27. Memorandum of Conversation1


  • Claims/Assets


  • Ambassador Han Hsu, Deputy Chief, PRC Liaison Office
  • Tsien Ta-yung, Counselor, PRCLO
  • Yang Yu-yung, Third Secretary, PRCLO, (interpreter)
  • Richard Holbrooke, Assistant Secretary, EA
  • Michel Oksenberg, National Security Council
  • Elizabeth G. Verville, L/EA
  • J. Stapleton Roy, Deputy Director, EA/PRCM

Ambassador Han came in at his request to discuss the claims/assets issue.

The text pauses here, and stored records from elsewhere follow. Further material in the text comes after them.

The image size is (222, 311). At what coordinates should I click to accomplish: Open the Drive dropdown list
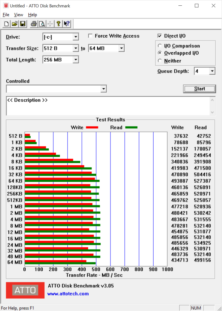click(76, 37)
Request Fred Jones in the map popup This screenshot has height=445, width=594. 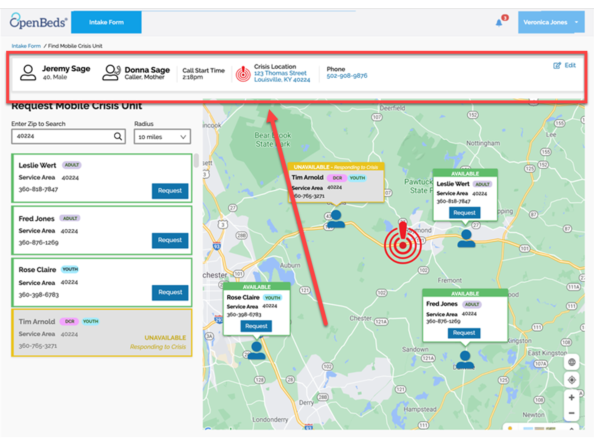[464, 333]
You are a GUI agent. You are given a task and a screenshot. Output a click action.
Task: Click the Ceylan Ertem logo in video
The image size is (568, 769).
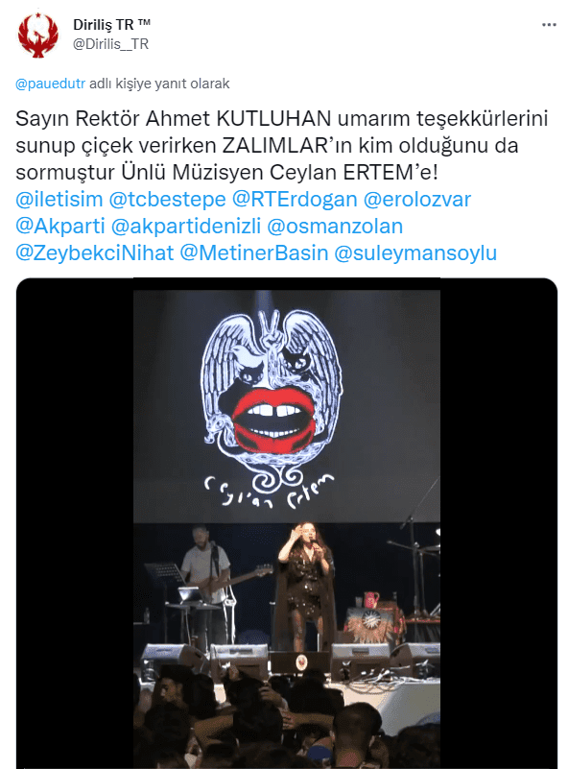click(271, 408)
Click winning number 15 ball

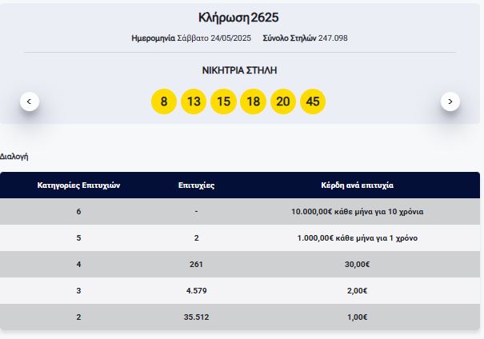pyautogui.click(x=223, y=102)
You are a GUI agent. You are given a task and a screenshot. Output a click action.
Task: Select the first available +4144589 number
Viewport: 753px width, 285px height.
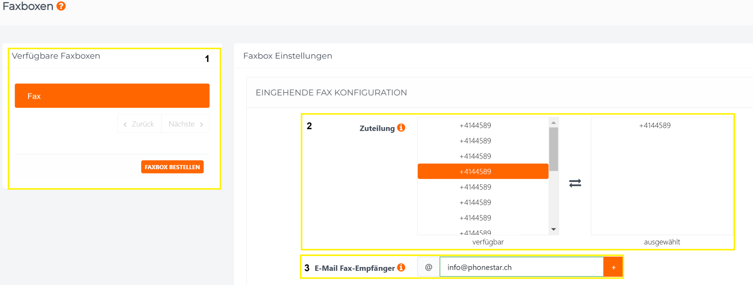[475, 125]
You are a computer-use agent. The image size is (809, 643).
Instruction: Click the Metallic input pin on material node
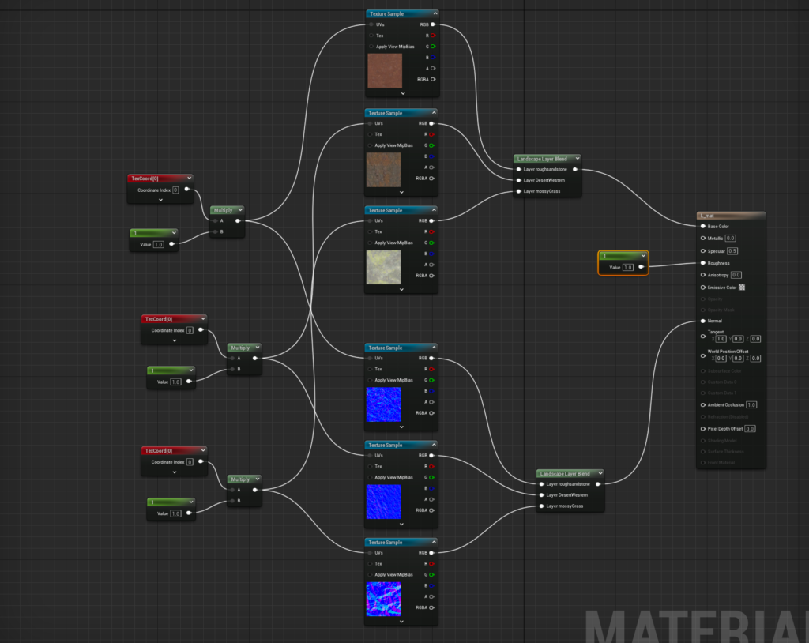coord(702,238)
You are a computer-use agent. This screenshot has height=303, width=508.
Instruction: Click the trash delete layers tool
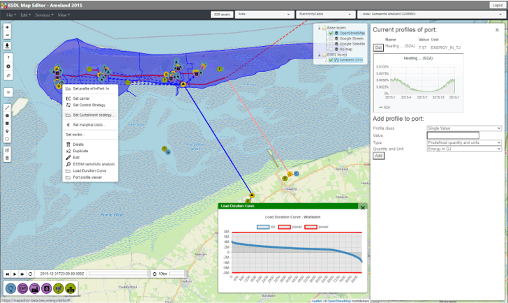7,158
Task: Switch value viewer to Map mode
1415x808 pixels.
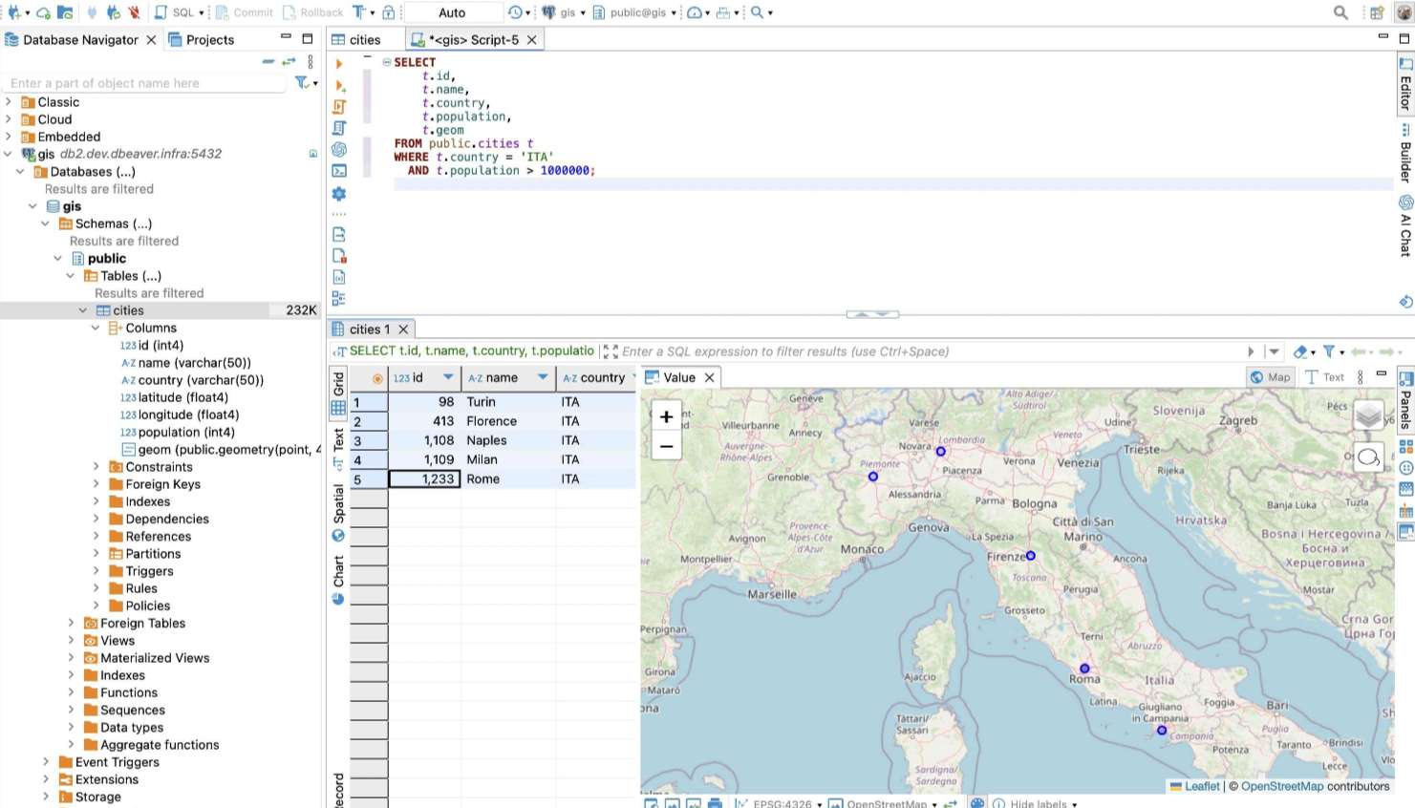Action: click(1270, 377)
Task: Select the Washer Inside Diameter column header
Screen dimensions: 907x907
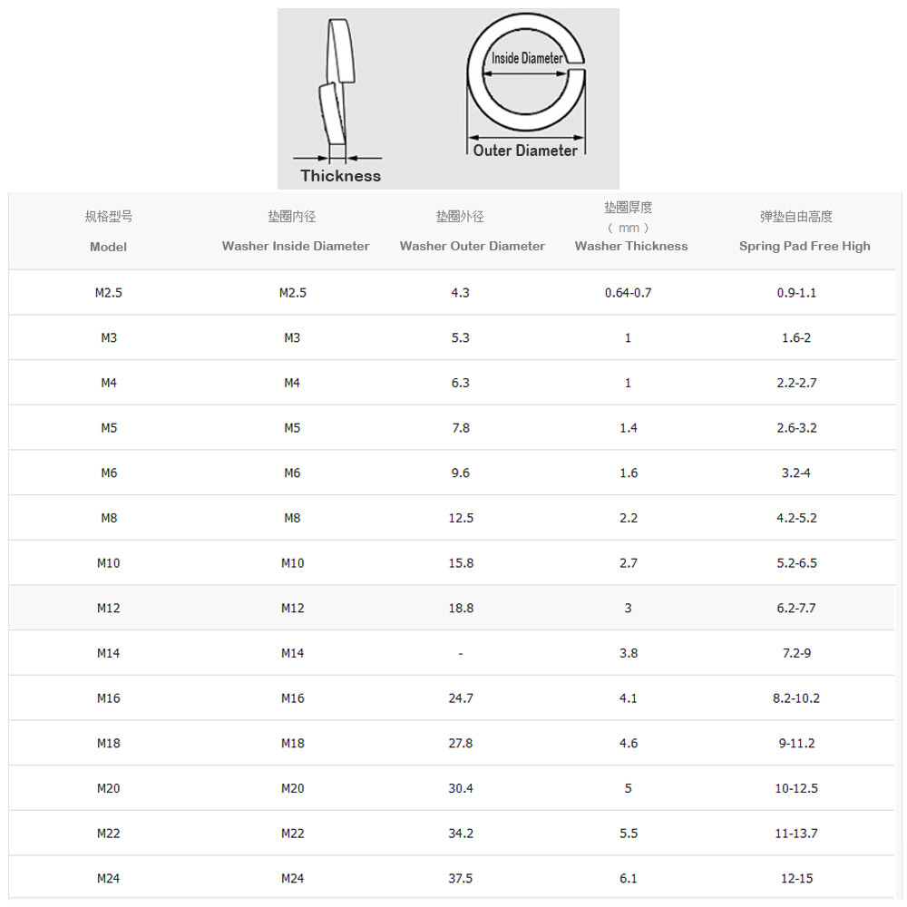Action: coord(296,246)
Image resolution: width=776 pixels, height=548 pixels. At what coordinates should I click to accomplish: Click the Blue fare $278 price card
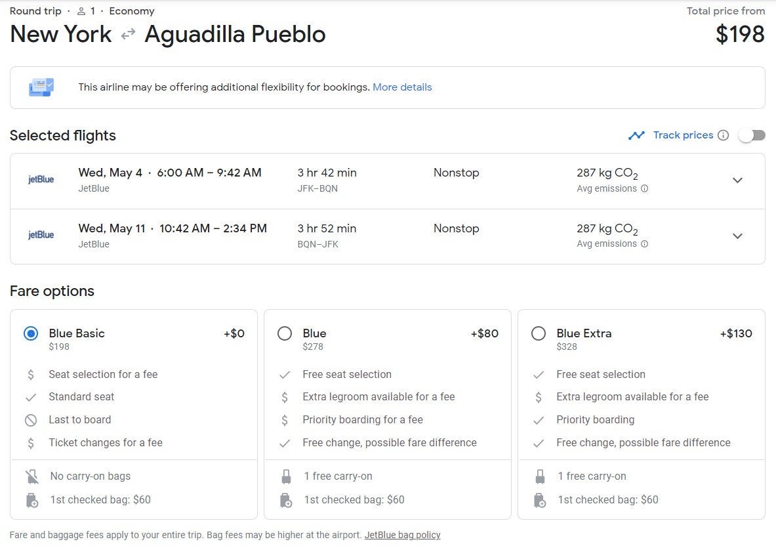click(x=388, y=414)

The meeting began with an exchange of pleasantries, during which Mr. Holbrooke noted that he had just completed a trip to East Asia, during which he had visited Indonesia, Malaysia and the Philippines. Holbrooke also noted that the Secretary had met that morning with Codel Brademas/Schweiker and with the President’s son, Chip Carter, and had spent one and one-half hours talking about the delegation’s trip to China.2 He had attended the meeting along with Oksenberg and Roy. The Secretary had expressed appreciation for the comments of the delegation on their trip; they had given a very good report. Holbrooke noted that the Secretary had referred to his hope that we could move forward toward normalization on the basis of the Shanghai Communique. It had been an interesting discussion.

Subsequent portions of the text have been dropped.